How Do We Write About Love? (2024)

How Do We Write About Love? (1)

Recently, I’ve been thinking about how difficult it is to write about love. Is it because love, of the romantic kind, is too nice, too happy, too particular to the individuals experiencing it; is it because of its association with romantic novels, and stock phrases (and abstract nouns), like ‘emotional’, ‘devastating’ and ‘desire’? Does it too easily slip into cliché?

Romantic love is such a powerful all-consuming emotion and it is a challenge for any writer to write it effectively, so that the reader might have a sense of that feeling, might even feel some of its intensity.

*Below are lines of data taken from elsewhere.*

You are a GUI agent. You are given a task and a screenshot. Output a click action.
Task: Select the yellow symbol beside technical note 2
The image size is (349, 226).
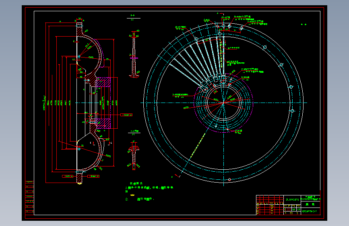coord(132,195)
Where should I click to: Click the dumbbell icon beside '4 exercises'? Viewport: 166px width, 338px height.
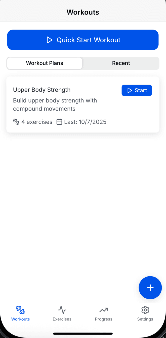[16, 122]
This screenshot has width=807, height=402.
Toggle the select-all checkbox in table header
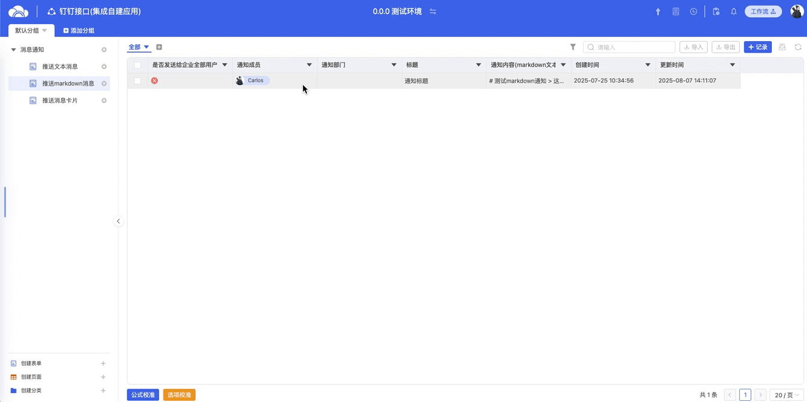pos(138,65)
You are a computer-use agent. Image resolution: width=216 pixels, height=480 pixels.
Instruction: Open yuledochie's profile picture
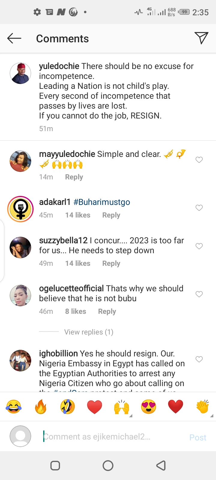pos(20,73)
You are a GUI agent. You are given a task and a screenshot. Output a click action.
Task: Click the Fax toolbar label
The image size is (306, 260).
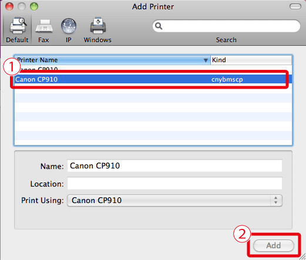(x=43, y=40)

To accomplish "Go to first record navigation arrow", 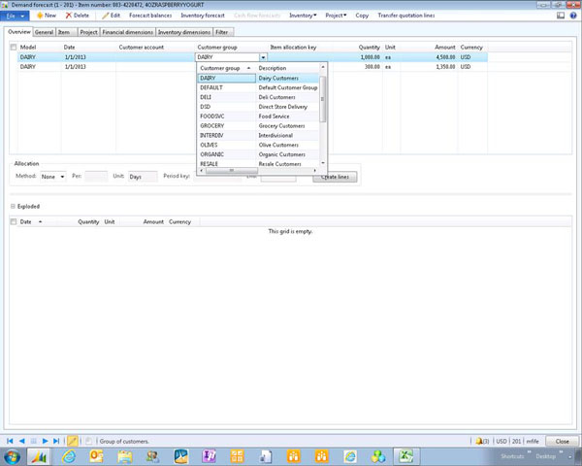I will (x=11, y=441).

Maybe it’s easier to answer this question by looking at those books and films that have moved me and try to work out why. The ones that immediately spring to mind are, Joan Didion’s The Year of Magical Thinking about the death of her beloved husband, which is as much about love as it is about grief. “I know why we try to keep the dead alive: we try to keep them alive in order to keep them with us,” she writes “I also know that if we are to live ourselves there comes a point at which we must relinquish the dead, let them go, keep them dead.” Of course this is a tragic-love, because it is a love that has been cut short. And love expands after separation.

The Bridges of Madison County is another one. I haven’t read the book, but I watched the film for the first time recently, and it got its claws into me. Interestingly, it wasn’t so much the love affair between Francesca (Meryl Streep) and Robert Kincaird (Clint Eastwood) that moved me, but more the conflict that Francesca finds herself in the grip of, and the quiet acceptance and stoicism that her husband (Richard Johnson) displays when she deliberates over whether to stay or go. When she breaks down and cries in their chevy, there’s something in his crumpled face and what feels like an instinctive knowledge that his wife has fallen in love with someone else that really got to me.

The third is The Sound of Music, which is my all-time favourite film. And my favourite scene is when Captain Von Trapp and Maria dance together, observed by The Baroness who is about to become his wife. I think it’s the first time they both really allow themselves to feel for each other and they also become witness to the other’s reciprocated feeling. Maria’s face flushes red and she quickly leaves. It is the point of no return, and the difficultly of their love is palpable.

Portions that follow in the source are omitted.